*How to complete this task*
The lines to copy are those in the listing below that contain the word "question".

*Study material*
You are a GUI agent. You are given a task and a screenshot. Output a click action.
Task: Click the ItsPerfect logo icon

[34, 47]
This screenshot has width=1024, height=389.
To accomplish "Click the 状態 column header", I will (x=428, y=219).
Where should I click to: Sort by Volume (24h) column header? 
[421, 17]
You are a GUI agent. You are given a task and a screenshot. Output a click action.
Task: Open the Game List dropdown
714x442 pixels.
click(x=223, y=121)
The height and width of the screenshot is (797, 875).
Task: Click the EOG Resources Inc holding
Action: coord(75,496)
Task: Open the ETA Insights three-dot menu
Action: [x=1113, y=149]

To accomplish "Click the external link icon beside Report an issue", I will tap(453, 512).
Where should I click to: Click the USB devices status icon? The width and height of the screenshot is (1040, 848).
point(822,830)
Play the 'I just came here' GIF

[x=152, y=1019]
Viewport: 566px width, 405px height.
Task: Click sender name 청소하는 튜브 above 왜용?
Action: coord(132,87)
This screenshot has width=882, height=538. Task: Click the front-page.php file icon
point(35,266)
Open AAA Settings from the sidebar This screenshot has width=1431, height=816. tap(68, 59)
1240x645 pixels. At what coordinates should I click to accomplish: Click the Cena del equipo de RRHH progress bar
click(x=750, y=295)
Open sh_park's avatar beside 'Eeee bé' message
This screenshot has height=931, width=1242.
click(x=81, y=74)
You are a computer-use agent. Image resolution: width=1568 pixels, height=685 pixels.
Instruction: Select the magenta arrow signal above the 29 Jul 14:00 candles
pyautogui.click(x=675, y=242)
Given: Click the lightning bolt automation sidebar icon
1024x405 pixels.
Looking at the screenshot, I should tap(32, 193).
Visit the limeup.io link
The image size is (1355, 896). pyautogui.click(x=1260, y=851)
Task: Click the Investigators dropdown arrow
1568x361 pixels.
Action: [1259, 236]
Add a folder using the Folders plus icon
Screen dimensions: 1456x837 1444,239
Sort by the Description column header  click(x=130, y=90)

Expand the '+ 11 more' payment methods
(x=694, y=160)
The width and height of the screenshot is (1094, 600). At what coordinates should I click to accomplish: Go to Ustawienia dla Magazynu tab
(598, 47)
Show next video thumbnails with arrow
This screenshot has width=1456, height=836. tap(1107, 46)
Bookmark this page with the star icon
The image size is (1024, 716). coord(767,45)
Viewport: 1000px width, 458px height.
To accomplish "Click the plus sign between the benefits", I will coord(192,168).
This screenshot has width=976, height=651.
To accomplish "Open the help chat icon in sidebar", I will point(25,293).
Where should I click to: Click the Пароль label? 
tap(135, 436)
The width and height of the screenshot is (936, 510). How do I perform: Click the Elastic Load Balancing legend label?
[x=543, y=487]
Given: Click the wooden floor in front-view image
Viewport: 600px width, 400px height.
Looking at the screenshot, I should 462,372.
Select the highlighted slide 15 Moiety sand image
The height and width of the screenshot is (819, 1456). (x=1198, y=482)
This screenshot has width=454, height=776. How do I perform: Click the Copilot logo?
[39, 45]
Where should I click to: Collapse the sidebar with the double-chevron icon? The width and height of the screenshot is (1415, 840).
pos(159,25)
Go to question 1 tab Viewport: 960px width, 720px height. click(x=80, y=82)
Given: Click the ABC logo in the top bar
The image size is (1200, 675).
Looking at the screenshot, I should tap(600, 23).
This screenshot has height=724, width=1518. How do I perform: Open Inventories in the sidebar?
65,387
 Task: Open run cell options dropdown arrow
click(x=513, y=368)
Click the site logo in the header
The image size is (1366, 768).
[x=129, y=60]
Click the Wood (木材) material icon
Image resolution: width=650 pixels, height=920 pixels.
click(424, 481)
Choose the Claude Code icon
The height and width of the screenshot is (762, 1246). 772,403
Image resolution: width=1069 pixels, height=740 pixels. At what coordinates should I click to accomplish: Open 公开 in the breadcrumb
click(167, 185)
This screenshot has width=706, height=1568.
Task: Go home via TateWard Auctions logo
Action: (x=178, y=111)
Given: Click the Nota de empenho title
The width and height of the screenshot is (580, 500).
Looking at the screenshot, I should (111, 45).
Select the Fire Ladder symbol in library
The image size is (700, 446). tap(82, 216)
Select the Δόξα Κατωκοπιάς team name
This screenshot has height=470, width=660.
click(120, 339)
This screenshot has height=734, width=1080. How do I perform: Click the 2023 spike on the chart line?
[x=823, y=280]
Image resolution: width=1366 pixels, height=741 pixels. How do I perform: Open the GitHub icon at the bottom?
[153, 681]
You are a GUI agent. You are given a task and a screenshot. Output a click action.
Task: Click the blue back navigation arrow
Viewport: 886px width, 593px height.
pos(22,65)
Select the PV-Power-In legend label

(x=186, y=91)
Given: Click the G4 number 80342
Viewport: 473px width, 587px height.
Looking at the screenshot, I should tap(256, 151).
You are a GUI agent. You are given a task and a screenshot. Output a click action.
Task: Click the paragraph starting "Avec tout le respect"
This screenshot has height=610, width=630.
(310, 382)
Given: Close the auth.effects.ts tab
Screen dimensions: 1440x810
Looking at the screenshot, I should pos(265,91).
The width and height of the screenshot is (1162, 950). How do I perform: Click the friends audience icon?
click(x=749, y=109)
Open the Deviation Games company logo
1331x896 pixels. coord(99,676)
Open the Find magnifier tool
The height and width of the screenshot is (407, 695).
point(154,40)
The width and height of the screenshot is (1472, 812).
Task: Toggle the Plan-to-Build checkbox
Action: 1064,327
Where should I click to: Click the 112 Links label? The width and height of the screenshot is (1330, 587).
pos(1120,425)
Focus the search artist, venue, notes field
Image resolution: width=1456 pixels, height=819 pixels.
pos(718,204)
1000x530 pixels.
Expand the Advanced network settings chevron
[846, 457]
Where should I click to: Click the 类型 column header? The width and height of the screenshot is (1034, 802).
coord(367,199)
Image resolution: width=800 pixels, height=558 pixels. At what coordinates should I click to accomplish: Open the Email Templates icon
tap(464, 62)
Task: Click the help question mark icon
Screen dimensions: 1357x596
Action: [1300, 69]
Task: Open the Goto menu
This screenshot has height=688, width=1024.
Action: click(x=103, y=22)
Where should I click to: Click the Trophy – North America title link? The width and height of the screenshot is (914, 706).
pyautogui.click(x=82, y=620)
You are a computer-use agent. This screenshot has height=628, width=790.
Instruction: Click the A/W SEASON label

*Written answer*
Go to question 1 tab Viewport: 960px width, 720px height. click(x=80, y=82)
Task: Click the help question mark icon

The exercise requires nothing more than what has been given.